By Greg Bensinger
Feb. 27 (Bloomberg) -- The Denver Post, the city’s only major newspaper after the Rocky Mountain News shuts down, can turn a profit this year, said William Dean Singleton, its owner.
Today’s edition of the Rocky will be its last, E.W. Scripps Co., its publisher, said yesterday. Scripps is pulling out of Denver after failing to find a buyer for the unprofitable Rocky and turning over its stake in an eight-year-old joint operating agreement to Singleton’s MediaNews Group Inc.
“This dramatically improves the finances of the Denver Post” because joint publishing was weighing on costs, Singleton, chief executive of MediaNews, said in an interview. “We can return to profitability this year.”
The Denver Post will face the same deepening decline in advertising sales and circulation that shuttered Rocky Mountain News, said Ken Doctor, an analyst with Outsell Inc. in Burlingame, California. Publishers including New York Times Co. have said ad revenue are poised to fall further this year.
“Even as the Post picks up readers, adding to its rate base, it will have a hard time pricing up advertising in a time of ad cutbacks,” Doctor said. “They suddenly find themselves confronting the same market conditions with no partner to share lots of the costs.”
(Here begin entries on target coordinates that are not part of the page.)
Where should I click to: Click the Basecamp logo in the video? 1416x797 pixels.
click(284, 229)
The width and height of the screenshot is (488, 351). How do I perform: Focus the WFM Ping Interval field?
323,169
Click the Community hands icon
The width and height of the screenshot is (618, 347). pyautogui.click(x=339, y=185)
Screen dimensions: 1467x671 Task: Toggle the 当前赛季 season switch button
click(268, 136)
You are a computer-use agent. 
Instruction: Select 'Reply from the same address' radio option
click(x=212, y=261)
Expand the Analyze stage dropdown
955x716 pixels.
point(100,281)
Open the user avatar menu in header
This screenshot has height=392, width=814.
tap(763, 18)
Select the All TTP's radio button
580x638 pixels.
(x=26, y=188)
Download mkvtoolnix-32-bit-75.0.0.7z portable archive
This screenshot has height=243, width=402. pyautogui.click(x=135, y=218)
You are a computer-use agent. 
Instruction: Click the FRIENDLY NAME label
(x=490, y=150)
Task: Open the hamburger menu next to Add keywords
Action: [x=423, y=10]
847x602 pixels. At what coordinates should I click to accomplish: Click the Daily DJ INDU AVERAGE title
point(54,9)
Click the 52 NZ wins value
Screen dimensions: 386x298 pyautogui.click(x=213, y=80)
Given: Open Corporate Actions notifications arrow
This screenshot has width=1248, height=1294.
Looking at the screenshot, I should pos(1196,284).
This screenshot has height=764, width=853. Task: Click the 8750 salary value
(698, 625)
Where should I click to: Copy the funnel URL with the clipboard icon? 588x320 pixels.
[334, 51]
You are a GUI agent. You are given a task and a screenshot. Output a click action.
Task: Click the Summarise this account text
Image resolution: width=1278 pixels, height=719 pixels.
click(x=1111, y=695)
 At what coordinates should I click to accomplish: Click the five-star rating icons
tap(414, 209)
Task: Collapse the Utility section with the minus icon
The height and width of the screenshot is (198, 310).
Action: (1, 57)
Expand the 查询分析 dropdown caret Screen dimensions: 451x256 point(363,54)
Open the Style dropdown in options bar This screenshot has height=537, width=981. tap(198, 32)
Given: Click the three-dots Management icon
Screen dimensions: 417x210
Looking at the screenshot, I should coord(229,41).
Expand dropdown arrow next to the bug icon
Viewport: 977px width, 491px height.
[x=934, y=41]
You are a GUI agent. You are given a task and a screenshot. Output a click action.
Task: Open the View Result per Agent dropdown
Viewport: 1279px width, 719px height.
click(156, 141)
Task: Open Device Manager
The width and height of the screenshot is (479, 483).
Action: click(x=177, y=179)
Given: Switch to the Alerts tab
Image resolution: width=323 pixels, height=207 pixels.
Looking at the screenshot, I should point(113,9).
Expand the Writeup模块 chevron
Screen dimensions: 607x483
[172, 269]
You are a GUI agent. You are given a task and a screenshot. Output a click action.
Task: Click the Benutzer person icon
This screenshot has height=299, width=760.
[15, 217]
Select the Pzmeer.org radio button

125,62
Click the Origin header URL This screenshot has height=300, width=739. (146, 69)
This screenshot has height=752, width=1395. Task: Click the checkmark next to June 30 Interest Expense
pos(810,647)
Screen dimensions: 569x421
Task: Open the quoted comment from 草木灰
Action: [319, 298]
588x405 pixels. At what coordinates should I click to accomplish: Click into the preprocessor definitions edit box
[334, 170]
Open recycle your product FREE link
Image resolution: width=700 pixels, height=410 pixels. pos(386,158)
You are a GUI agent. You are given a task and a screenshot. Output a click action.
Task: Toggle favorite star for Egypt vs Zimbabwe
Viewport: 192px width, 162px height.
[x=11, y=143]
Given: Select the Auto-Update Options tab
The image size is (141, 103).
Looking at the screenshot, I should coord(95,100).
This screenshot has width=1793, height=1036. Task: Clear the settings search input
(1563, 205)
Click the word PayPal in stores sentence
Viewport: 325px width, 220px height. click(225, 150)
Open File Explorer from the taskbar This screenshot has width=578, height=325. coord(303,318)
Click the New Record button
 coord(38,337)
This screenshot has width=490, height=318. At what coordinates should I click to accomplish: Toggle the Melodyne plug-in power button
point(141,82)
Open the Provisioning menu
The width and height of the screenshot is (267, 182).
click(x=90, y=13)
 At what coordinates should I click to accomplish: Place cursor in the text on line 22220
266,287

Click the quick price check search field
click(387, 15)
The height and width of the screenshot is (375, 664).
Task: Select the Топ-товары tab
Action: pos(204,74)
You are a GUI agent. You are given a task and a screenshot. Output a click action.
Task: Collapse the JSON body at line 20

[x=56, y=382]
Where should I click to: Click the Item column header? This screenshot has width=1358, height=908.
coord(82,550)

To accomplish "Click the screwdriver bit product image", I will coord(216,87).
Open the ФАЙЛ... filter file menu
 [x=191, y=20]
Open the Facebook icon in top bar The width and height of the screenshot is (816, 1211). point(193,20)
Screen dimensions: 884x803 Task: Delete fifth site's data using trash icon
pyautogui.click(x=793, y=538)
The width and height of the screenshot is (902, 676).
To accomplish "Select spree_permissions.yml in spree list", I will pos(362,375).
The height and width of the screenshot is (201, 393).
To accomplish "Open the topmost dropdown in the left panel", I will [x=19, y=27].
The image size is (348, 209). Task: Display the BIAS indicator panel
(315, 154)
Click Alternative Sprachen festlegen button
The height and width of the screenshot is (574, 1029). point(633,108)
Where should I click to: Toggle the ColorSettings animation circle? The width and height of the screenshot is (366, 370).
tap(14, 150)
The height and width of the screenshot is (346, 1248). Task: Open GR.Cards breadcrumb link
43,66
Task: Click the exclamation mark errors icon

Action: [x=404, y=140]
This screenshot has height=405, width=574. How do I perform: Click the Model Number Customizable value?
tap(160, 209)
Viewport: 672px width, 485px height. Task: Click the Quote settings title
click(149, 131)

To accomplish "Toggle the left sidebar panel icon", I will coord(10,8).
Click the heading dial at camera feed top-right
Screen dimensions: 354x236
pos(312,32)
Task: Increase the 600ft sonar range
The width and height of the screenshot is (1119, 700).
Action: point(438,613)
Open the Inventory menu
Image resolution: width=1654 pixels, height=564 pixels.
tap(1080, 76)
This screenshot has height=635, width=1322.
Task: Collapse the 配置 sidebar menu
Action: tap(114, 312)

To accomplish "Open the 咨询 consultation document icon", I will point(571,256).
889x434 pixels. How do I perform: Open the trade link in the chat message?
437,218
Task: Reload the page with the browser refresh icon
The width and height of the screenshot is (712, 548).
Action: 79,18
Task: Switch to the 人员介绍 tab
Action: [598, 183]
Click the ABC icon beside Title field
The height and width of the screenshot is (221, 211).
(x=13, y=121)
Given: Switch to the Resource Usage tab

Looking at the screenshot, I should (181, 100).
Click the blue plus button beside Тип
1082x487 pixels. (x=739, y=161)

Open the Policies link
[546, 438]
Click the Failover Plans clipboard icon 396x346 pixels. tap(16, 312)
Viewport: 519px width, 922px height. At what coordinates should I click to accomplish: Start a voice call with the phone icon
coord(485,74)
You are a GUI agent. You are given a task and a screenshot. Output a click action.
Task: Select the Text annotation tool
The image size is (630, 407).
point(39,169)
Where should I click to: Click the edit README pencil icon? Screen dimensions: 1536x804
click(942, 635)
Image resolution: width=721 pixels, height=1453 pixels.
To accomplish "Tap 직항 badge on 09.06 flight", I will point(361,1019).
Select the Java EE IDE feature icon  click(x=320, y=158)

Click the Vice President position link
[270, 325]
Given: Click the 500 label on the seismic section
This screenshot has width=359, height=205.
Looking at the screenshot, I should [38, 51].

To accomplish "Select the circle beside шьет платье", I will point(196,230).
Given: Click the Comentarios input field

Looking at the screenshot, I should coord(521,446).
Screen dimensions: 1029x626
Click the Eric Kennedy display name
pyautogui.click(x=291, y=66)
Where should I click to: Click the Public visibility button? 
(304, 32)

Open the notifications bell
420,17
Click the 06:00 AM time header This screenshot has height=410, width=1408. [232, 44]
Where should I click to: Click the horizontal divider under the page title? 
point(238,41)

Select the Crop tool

Combined average circulation for the two newspapers fell 6.6 percent to 420,867 during the six months ended Sept. 30 compared with the same period a year earlier, according to the Audit Bureau of Circulations.
‘Risk of Default’
In December, Moody’s Investors Service reduced its rating on $962 million in MediaNews’s debt by three levels to Caa3, the third-lowest grade, citing rising concern the publisher may violate loan covenants.
Moody’s said at the time in December MediaNews faced a “heightened risk of near-term default” under a recently amended secured credit agreement, as well as potential difficulty refinancing a revolving credit line in December.
“Having a competitor exit one of its markets might provide some short-term relief in Denver, but they’re not out of the woods yet,” said Mike Simonton, a credit analyst for Fitch Ratings. “MediaNews has their work cut out for them in Denver and their other markets in order to generate enough cash flow to remain in compliance with their covenants.”
MediaNews has about $450 million in bonds, according to Bloomberg data. The Denver-based publisher’s 6.375 percent note due April 2014 was valued Feb. 20 at 4.25 cents on the dollar, yielding 153.74 percent, according to Trace, the bond-price service of the Financial Industry Regulatory Authority.
‘Another Era’
“There’s no question the debt we carry today was designed for another era,” Singleton said. MediaNews is up to date on its debt servicing payments, he said.
The Denver Post, which Singleton owns through MediaNews, will win most of the Rocky’s subscribers beginning Feb. 28, said Jim Nolan, a spokesman for the Denver Newspaper Agency, which manages the joint operating agreement.
Employees that arranged advertising and other operations for both newspapers will remain, working exclusively for the Denver Post, Nolan said. The Rocky’s 235-member staff will remain on the payroll until April 28.
“The challenges in terms of advertising are the same as in any city,” Singleton said.
The Denver Post this month eliminated six editing positions, including that of Gary Clark, managing editor of news, in part to make room in the budget to hire from the Rocky, Singleton said.
Hiring From the Rocky
Greg Moore, the Post’s editor, told employees in a memo yesterday that he had hired about 10 reporters and editors from the Rocky Mountain News. “I know there’s no more room in the budget” to hire anyone else, Moore said in an interview.
Industrywide print ad sales suffered their worst plunge in at least 37 years in the third quarter, according to the Newspaper Association of America.
Hearst Corp. is seeking to sell its Seattle Post- Intelligencer and may close it if no buyer is found. The company said this week it may sell or shut the San Francisco Chronicle if it can’t cut enough jobs. Gannett Co.’s Tucson Citizen newspaper in Arizona is also on the block and the publisher said it will close if a buyer isn’t found by March 21.
“The revenue picture is more challenging than it’s ever been,” Mark Contreras, Scripps senior vice president of newspapers, said in an interview. “Every market is challenged.”
He said the Rocky lost $16 million last year and cost about $2 million a month to run.